*** DATA RECORDS Section Begins ***

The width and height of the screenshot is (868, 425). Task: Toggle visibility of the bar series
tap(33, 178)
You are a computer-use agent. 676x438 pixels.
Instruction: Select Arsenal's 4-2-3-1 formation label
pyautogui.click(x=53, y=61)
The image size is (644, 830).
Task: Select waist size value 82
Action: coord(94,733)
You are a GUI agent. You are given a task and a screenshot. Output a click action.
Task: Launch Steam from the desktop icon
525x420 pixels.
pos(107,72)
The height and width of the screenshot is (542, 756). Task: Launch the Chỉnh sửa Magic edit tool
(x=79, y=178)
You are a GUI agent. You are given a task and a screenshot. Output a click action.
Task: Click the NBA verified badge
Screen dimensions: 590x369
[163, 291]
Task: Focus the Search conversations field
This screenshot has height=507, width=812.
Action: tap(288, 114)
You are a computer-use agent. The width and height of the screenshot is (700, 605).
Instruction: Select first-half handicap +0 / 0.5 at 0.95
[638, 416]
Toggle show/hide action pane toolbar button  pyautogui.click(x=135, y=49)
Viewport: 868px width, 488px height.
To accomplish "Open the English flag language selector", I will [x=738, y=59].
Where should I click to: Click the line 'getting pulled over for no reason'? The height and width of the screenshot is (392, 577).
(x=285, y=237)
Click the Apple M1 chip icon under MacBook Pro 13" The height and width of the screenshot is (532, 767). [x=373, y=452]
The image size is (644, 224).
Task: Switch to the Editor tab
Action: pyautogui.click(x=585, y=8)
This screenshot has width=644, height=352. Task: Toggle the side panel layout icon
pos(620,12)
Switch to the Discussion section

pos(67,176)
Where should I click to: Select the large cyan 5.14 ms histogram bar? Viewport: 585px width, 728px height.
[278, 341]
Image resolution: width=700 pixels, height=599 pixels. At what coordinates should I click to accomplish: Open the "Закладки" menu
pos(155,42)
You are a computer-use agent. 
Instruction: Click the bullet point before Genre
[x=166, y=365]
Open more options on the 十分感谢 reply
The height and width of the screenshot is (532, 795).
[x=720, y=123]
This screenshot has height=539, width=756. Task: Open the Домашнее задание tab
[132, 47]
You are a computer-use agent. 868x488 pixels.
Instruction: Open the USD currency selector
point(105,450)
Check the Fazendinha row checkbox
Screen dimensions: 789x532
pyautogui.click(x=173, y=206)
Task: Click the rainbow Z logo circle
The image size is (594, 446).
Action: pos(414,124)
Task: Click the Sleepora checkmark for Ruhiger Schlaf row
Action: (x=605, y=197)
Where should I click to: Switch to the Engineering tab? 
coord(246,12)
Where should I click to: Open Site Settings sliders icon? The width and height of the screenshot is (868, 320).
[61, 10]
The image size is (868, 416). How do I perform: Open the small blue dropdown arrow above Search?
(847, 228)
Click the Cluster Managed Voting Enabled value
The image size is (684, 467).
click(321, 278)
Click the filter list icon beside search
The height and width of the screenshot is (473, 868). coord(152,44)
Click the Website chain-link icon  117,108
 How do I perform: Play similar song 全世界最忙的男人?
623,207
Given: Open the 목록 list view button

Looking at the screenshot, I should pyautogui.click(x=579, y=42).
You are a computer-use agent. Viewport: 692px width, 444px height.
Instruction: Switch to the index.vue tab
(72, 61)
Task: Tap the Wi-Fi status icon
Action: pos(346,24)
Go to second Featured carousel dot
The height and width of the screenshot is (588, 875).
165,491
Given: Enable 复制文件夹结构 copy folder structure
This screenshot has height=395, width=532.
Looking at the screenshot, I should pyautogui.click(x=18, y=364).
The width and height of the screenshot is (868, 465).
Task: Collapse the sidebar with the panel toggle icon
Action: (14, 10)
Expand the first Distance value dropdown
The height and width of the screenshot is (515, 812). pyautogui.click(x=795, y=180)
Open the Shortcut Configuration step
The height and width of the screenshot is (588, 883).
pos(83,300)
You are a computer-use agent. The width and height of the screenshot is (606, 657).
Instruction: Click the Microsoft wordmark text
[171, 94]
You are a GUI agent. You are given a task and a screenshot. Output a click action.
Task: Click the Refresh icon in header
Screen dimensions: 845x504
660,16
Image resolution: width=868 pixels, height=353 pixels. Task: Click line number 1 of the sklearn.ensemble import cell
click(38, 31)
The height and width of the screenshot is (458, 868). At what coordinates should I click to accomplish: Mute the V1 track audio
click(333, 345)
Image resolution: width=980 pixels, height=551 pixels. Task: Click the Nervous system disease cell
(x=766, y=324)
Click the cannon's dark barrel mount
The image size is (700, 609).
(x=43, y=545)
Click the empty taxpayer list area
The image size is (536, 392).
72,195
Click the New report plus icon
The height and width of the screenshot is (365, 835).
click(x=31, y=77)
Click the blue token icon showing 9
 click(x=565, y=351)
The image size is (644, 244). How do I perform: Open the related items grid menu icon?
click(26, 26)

*** DATA RECORDS Section Ends ***

*THE PROBLEM*: Return exactly the lines above from the line that has "Switch to the Discussion section" through the line that has "Click the Website", inclusive, and nothing else.

*WRITTEN SOLUTION*:
Switch to the Discussion section

pos(67,176)
Where should I click to: Select the large cyan 5.14 ms histogram bar? Viewport: 585px width, 728px height.
[278, 341]
Image resolution: width=700 pixels, height=599 pixels. At what coordinates should I click to accomplish: Open the "Закладки" menu
pos(155,42)
You are a computer-use agent. 
Instruction: Click the bullet point before Genre
[x=166, y=365]
Open more options on the 十分感谢 reply
The height and width of the screenshot is (532, 795).
[x=720, y=123]
This screenshot has height=539, width=756. Task: Open the Домашнее задание tab
[132, 47]
You are a computer-use agent. 868x488 pixels.
Instruction: Open the USD currency selector
point(105,450)
Check the Fazendinha row checkbox
Screen dimensions: 789x532
pyautogui.click(x=173, y=206)
Task: Click the rainbow Z logo circle
The image size is (594, 446).
Action: pos(414,124)
Task: Click the Sleepora checkmark for Ruhiger Schlaf row
Action: (x=605, y=197)
Where should I click to: Switch to the Engineering tab? 
coord(246,12)
Where should I click to: Open Site Settings sliders icon? The width and height of the screenshot is (868, 320).
[61, 10]
The image size is (868, 416). How do I perform: Open the small blue dropdown arrow above Search?
(847, 228)
Click the Cluster Managed Voting Enabled value
The image size is (684, 467).
click(321, 278)
Click the filter list icon beside search
The height and width of the screenshot is (473, 868). coord(152,44)
Click the Website chain-link icon  117,108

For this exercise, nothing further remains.